Wenn es um die Gestaltung ihrer Wohnung geht, kennt die Kreativität der jeweiligen Wohnungseigentümer oft keine Grenzen. Dass sie zu der damit verbundenen Änderung der Wohnung häufig gar nicht berechtigt sind, beachten die wenigsten Wohnungseigentümer.

Missverständnis vieler Wohnungseigentümer über ihre rechtliche Stellung

Verglasung einer Loggia, Vergrößerung der Windfänge einer Terrasse, Verbindung zweier Wohnungen, Einbau eines zusätzlichen Fensters, Errichtung eines Glasvorbaus, Errichtung eines Gartenhäuschens im Eigengarten, Ausgestaltung eines Flachdaches als Terrasse etc:  Es gibt viele nachvollziehbare Bedürfnisse eines Wohnungseigentümers, sein Wohnungseigentumsobjekt zu optimieren. Oft sehen sich Wohnungseigentümer als „Eigentümer ihrer Wohnung“ und verstehen nicht, weswegen die Miteigentümer bei Veränderungen ihrer Wohnung etwas mitzureden haben. Aber bereits aus dem Begriff des Wohnungseigentums lässt sich dies einwandfrei erklären. Gemäß § 2 Abs 1 Wohnungseigentumsgesetz („WEG“) ist Wohnungseigentum das dem Miteigentümer einer Liegenschaft eingeräumte dingliche Recht, ein Wohnungseigentumsobjekt ausschließlich zu nutzen und allein darüber zu verfügen. Der Wohnungseigentümer ist daher

  • nicht Eigentümer seiner Wohnung,
  • sondern nur Nutzungsberechtigter.

Änderungsrechte des Wohnungseigentümers  – gesetzlich geregelte Genehmigungsfähigkeit

§ 16 Abs 2 WEG regelt, unter welchen Voraussetzungen ein Wohnungseigentümer ein Recht auf Änderungen (auch Widmungsänderungen) hat.  Diese Regelung besagt jedoch lediglich – und dies wird des Öfteren verkannt – unter welchen Voraussetzungen eine angestrebte Änderung genehmigungsfähig ist. Es ist gesetzlich nicht geregelt, wann eine Änderung genehmigungspflichtig ist, also in welchen Fällen vor der Ausführung unbedingt die Genehmigung der anderen Miteigentümer eingeholt werden muss. Hier gilt folgender von der Judikatur entwickelte Grundsatz:

Schon die bloße Möglichkeit einer Beeinträchtigung von schutzwürdigen Interessen anderer Wohnungseigentümer führt dazu, dass der änderungswillige Wohnungseigentümer die Zustimmung aller Wohnungseigentümer einholen oder deren Zustimmung vom Gericht im Außerstreitverfahren ersetzen lassen muss (genehmigungspflichtige Änderungen).

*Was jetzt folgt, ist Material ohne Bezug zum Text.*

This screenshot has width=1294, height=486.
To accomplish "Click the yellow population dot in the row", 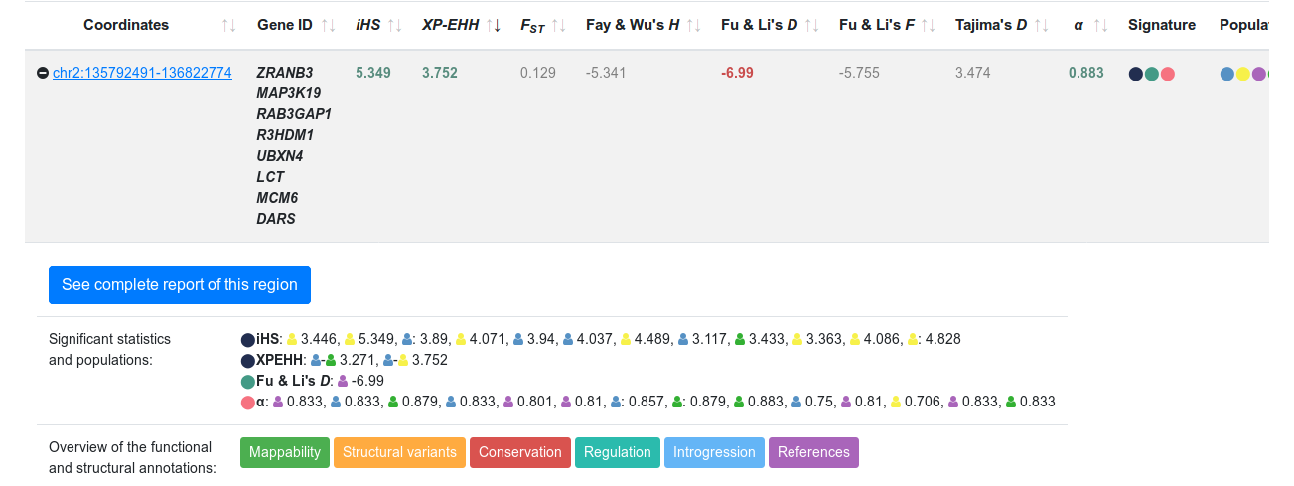I will (1243, 74).
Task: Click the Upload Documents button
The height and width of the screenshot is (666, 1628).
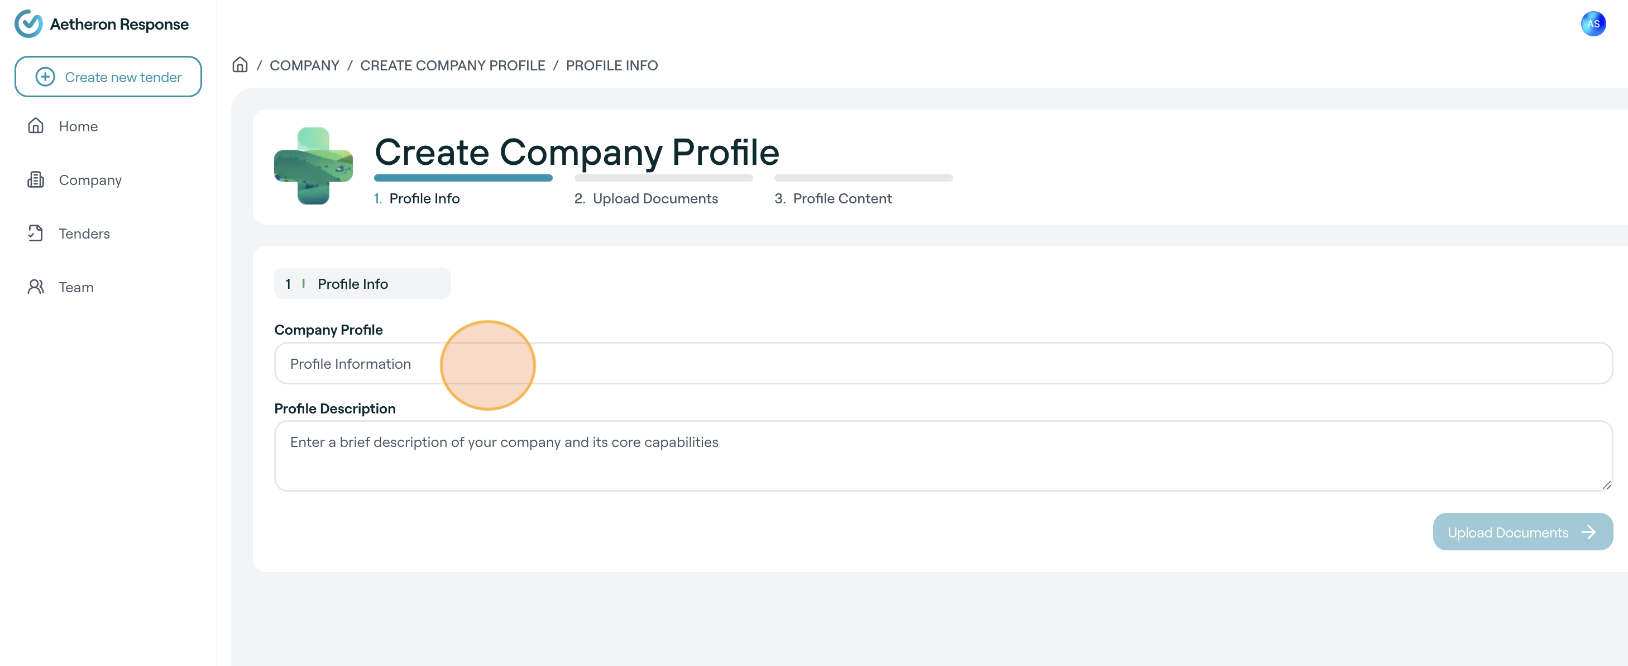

Es gibt daher nur ganz wenige Fälle, bei denen die Rechtsprechung erkannt hat, dass ein Wohnungseigentümer ohne Zustimmung der übrigen Miteigentümer Änderungen vornehmen darf (genehmigungsfreie Änderungen):

  • Genehmigungsfrei sind die Terrassenverfliesung eines nur aus einem Betonestrich bestehenden Terrassenbodens, das Einschlagen von Nägeln oder das Anbohren von Wänden innerhalb eines WE-Objektes, das Hinaushängen von Wäsche und ähnlich bagatellhafte Umgestaltungen. Genehmigungsfrei sind daher nur solche Maßnahmen, bei denen nicht einmal ein sehr kritischer Mensch auf die Idee kommen könnte, andere Miteigentümer fragen zu müssen.

Fast alle Änderungen sind somit genehmigungspflichtig, bedürfen also der Genehmigung der Miteigentümer.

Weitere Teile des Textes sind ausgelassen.